* WHAT YOU NEED TO DO: Return every entry from the listing below unaltered.

--- START ---

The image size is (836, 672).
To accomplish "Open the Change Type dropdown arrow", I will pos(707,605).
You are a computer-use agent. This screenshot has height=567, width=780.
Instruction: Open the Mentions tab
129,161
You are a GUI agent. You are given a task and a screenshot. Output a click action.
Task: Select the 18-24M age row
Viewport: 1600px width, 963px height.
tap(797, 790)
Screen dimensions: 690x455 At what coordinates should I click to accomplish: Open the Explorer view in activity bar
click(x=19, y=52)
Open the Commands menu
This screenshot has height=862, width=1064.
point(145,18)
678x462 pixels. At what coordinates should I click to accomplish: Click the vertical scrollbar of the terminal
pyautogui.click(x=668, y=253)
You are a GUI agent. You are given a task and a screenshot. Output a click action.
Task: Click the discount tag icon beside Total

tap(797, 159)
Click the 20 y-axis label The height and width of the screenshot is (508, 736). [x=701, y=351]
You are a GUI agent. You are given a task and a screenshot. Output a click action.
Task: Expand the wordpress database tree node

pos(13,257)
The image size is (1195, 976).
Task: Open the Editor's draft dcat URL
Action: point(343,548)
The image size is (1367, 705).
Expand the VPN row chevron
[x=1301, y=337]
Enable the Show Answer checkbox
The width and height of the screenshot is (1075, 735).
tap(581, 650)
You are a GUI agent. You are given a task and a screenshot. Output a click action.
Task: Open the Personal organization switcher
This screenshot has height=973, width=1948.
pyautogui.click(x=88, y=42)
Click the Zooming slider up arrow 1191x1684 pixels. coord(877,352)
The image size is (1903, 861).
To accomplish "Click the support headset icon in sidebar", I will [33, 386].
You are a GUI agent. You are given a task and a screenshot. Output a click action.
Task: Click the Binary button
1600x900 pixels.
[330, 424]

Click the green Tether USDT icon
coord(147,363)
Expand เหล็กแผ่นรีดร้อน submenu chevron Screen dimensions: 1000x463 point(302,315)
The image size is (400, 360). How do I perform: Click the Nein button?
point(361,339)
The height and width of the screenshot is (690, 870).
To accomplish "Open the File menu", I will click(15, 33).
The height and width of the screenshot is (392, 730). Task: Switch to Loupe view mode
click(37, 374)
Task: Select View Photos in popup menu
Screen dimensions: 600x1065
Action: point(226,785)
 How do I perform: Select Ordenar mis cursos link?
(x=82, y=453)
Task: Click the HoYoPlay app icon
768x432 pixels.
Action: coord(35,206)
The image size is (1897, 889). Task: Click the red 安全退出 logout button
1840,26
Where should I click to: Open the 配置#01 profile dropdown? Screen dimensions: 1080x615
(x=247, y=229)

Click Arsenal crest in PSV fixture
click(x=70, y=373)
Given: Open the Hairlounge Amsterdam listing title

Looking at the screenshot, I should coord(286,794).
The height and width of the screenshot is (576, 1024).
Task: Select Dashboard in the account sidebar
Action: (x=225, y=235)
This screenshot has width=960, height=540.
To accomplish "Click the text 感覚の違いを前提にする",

--- END ---

* SOLVED EXERCISE:
The image size is (836, 672).
To accomplish "Open the Change Type dropdown arrow", I will pos(707,605).
You are a computer-use agent. This screenshot has height=567, width=780.
Instruction: Open the Mentions tab
129,161
You are a GUI agent. You are given a task and a screenshot. Output a click action.
Task: Select the 18-24M age row
Viewport: 1600px width, 963px height.
tap(797, 790)
Screen dimensions: 690x455 At what coordinates should I click to accomplish: Open the Explorer view in activity bar
click(x=19, y=52)
Open the Commands menu
This screenshot has height=862, width=1064.
point(145,18)
678x462 pixels. At what coordinates should I click to accomplish: Click the vertical scrollbar of the terminal
pyautogui.click(x=668, y=253)
You are a GUI agent. You are given a task and a screenshot. Output a click action.
Task: Click the discount tag icon beside Total

tap(797, 159)
Click the 20 y-axis label The height and width of the screenshot is (508, 736). [x=701, y=351]
You are a GUI agent. You are given a task and a screenshot. Output a click action.
Task: Expand the wordpress database tree node

pos(13,257)
The image size is (1195, 976).
Task: Open the Editor's draft dcat URL
Action: point(343,548)
The image size is (1367, 705).
Expand the VPN row chevron
[x=1301, y=337]
Enable the Show Answer checkbox
The width and height of the screenshot is (1075, 735).
tap(581, 650)
You are a GUI agent. You are given a task and a screenshot. Output a click action.
Task: Open the Personal organization switcher
This screenshot has height=973, width=1948.
pyautogui.click(x=88, y=42)
Click the Zooming slider up arrow 1191x1684 pixels. coord(877,352)
The image size is (1903, 861).
To accomplish "Click the support headset icon in sidebar", I will [33, 386].
You are a GUI agent. You are given a task and a screenshot. Output a click action.
Task: Click the Binary button
1600x900 pixels.
[330, 424]

Click the green Tether USDT icon
coord(147,363)
Expand เหล็กแผ่นรีดร้อน submenu chevron Screen dimensions: 1000x463 point(302,315)
The image size is (400, 360). How do I perform: Click the Nein button?
point(361,339)
The height and width of the screenshot is (690, 870).
To accomplish "Open the File menu", I will click(15, 33).
The height and width of the screenshot is (392, 730). Task: Switch to Loupe view mode
click(37, 374)
Task: Select View Photos in popup menu
Screen dimensions: 600x1065
Action: point(226,785)
 How do I perform: Select Ordenar mis cursos link?
(x=82, y=453)
Task: Click the HoYoPlay app icon
768x432 pixels.
Action: coord(35,206)
The image size is (1897, 889). Task: Click the red 安全退出 logout button
1840,26
Where should I click to: Open the 配置#01 profile dropdown? Screen dimensions: 1080x615
(x=247, y=229)

Click Arsenal crest in PSV fixture
click(x=70, y=373)
Given: Open the Hairlounge Amsterdam listing title

Looking at the screenshot, I should coord(286,794).
The height and width of the screenshot is (576, 1024).
Task: Select Dashboard in the account sidebar
Action: (x=225, y=235)
This screenshot has width=960, height=540.
To accomplish "Click the text 感覚の違いを前提にする",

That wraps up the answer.